[SOLVED] Open MPI 4.0 core and memory binding

Open MPI 4.0 core and memory binding

I need some hints on how to achieve the core and memory bindings I have in mind, using Open MPI 4.0.1. This is for a single compute node with 8 NUMA nodes and 64 cores, namely 2x AMD Epyc 7551, SMT disabled.

The cores on this system are numbered according to the following scheme:

Now I have 3 different binding policies in mind, let's call them "close", "spread" and "scatter". I'll give 3 examples for each one with 6,16 and 48 threads to make my idea clear (hopefully). But I need methods that work with arbitrary numbers of MPI threads between 1 and 64.

1: "close" The idea here is to keep the threads as close as possible, i.e. minimising core-core latency.

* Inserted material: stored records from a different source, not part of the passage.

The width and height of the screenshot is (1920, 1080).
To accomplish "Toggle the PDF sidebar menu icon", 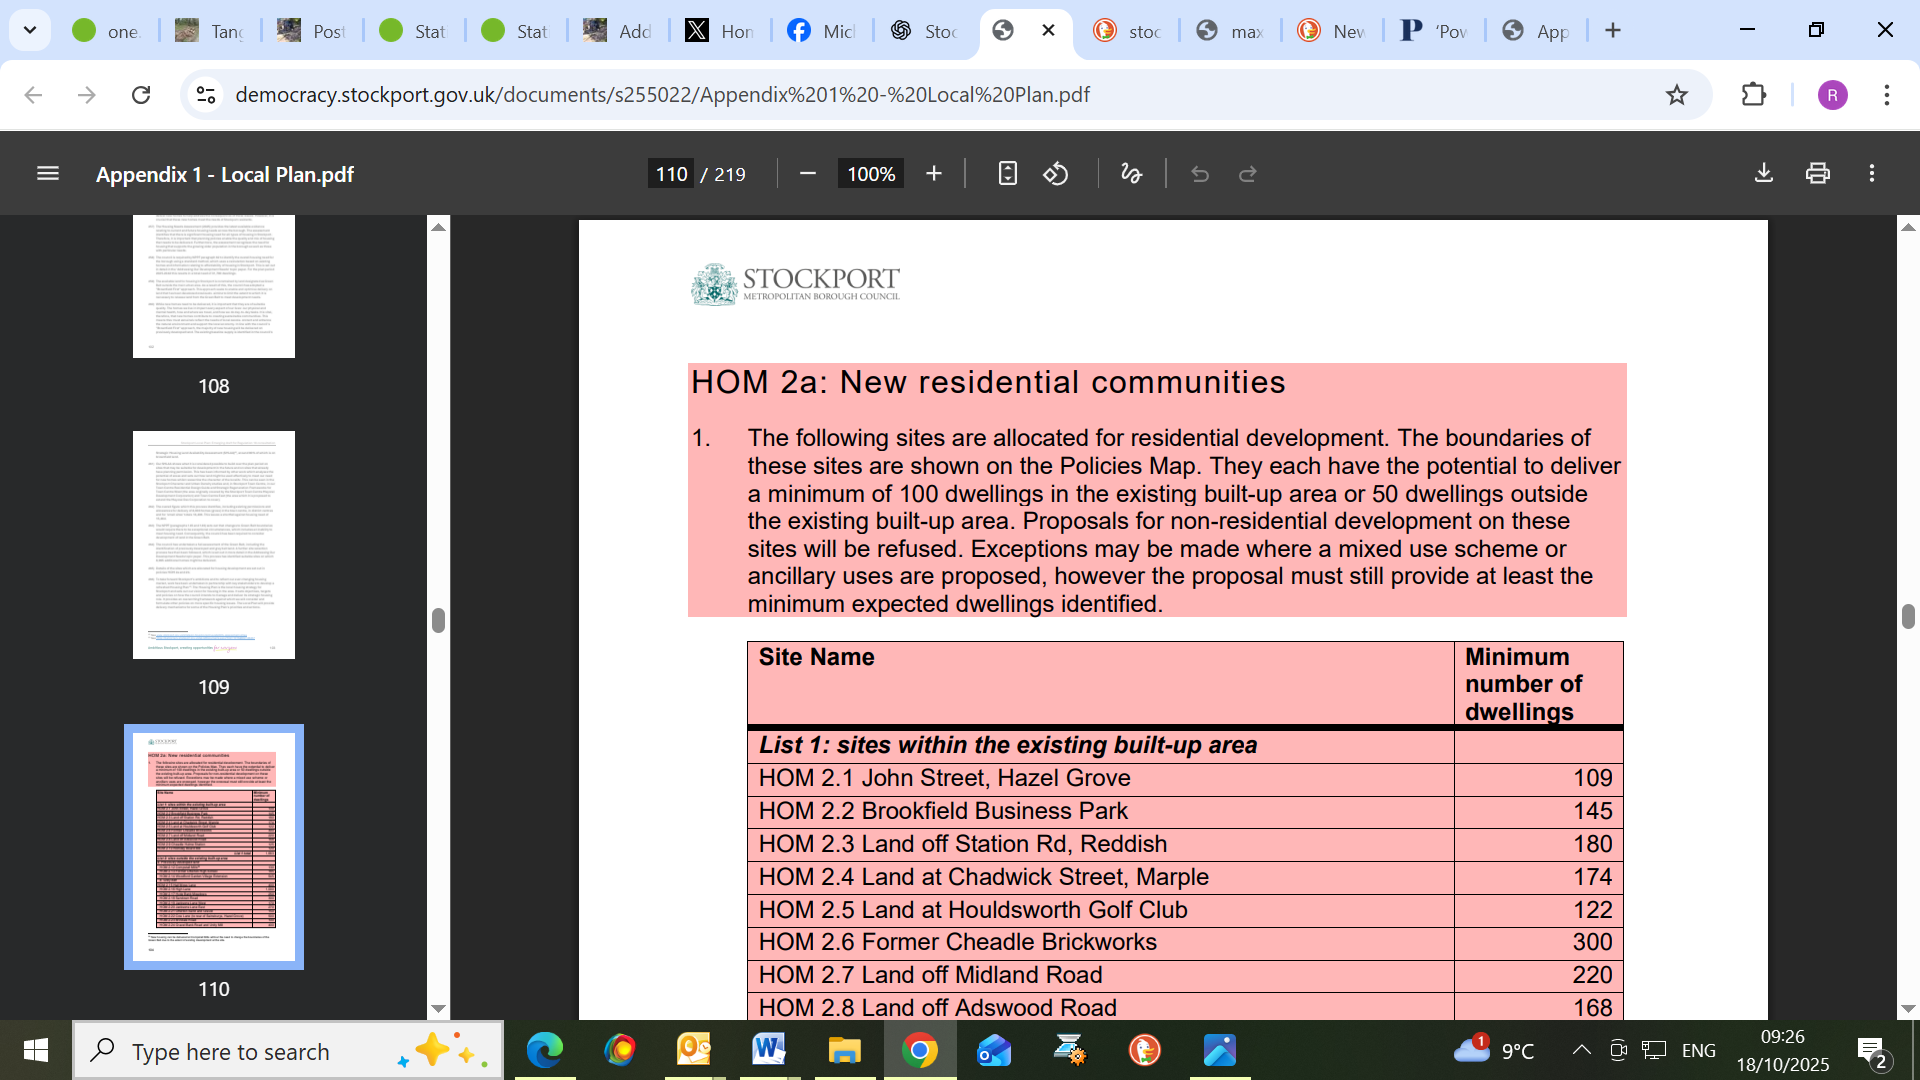I will [48, 174].
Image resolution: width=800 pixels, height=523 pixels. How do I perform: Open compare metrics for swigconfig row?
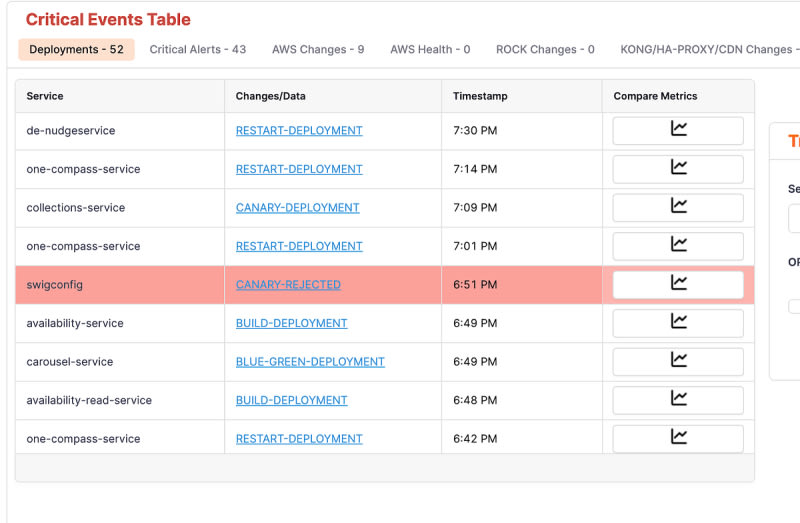pyautogui.click(x=678, y=284)
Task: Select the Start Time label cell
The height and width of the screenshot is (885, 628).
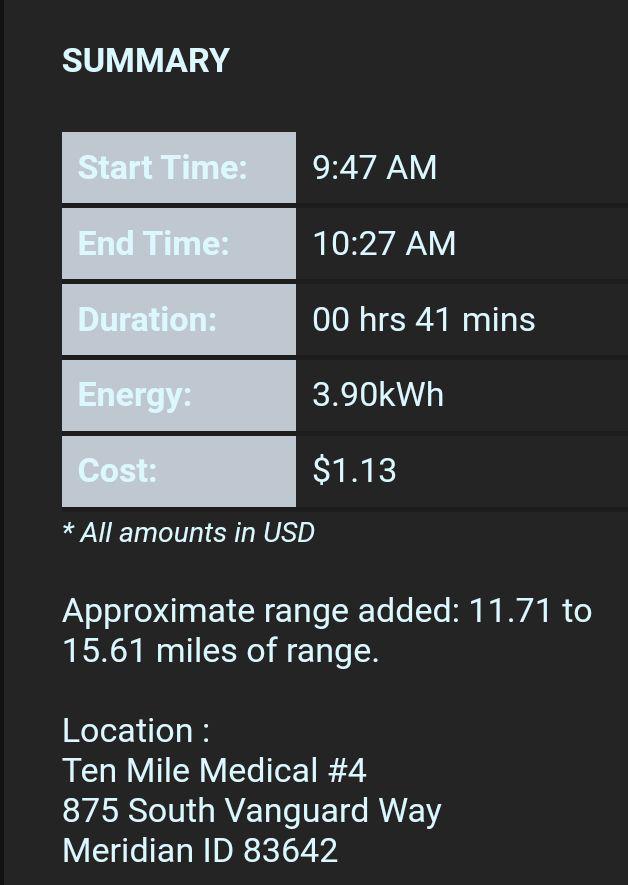Action: click(x=178, y=168)
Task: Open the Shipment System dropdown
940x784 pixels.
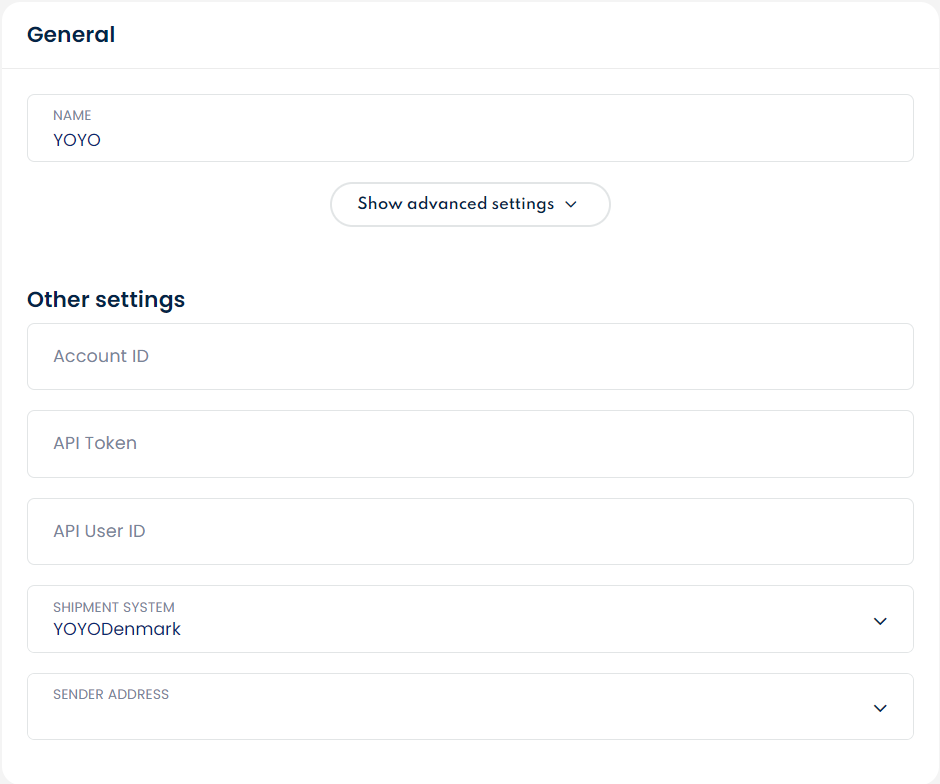Action: tap(470, 619)
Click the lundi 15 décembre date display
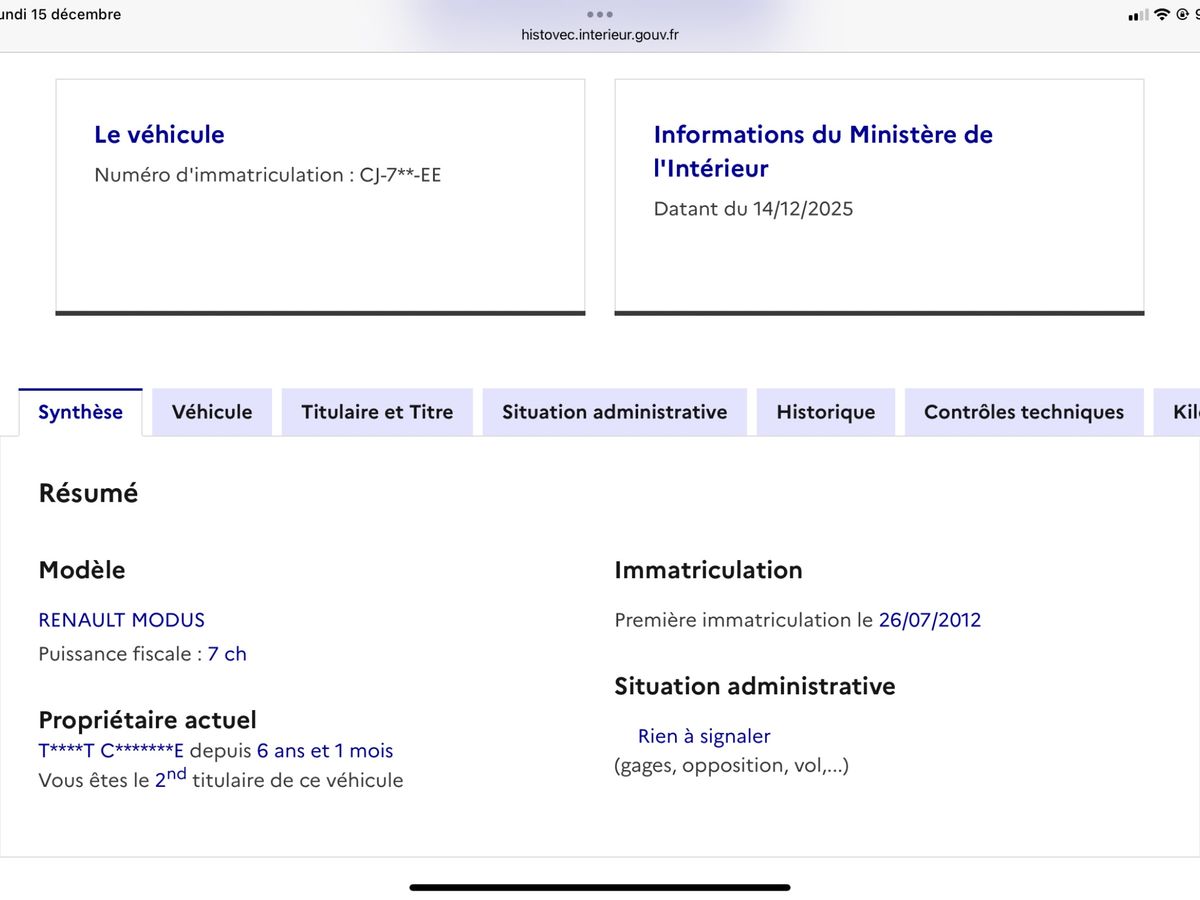This screenshot has width=1200, height=900. click(x=58, y=14)
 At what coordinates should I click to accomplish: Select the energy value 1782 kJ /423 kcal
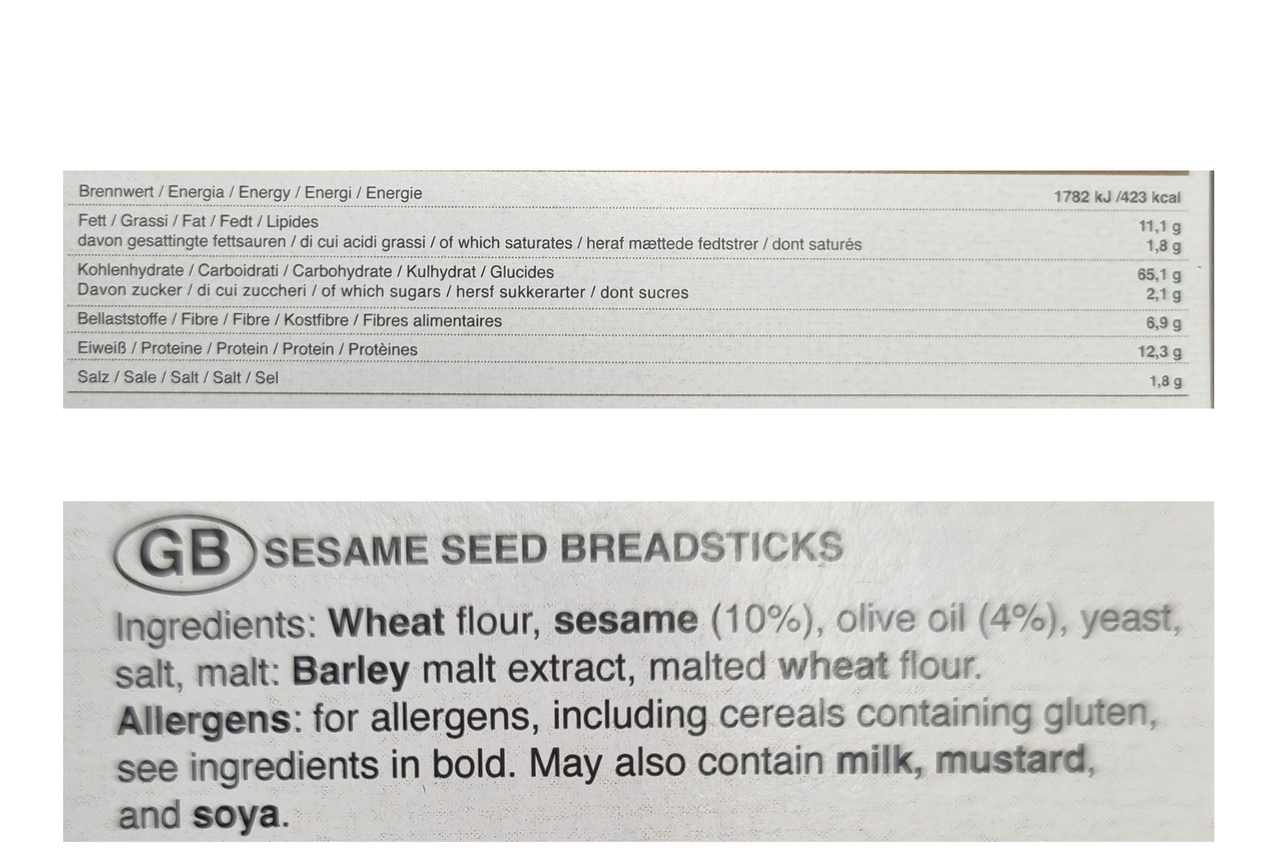pos(1117,197)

2: "spread" With the idea to make use of all available memory bandwidth

3: "scatter" The idea behind this is that each NUMA node is divided again into 2 groups of 4 cores, where each group has its own L3 cache. Compared to "spread", this policy should maximise the amount of L3 cache available to each thread.

Which arguments do I need to pass to mpirun in order to achieve each of these 3 policies? Or any other method if this can not be achieved without the help of e.g. machinefiles.

Solution

I do not have the hardware to test it, so I cannot guarantee this is a correct answer

"close" mpirun --bind-to core --rank-by core --map-by core ...
"spread" mpirun --bind-to core --rank-by core --map-by numa ...
"scatter" mpirun --bind-to core --rank-by core --map-by l3cache ...

you can also mpirun --report-bindings ... in order to see how the MPI tasks were pinned by Open MPI.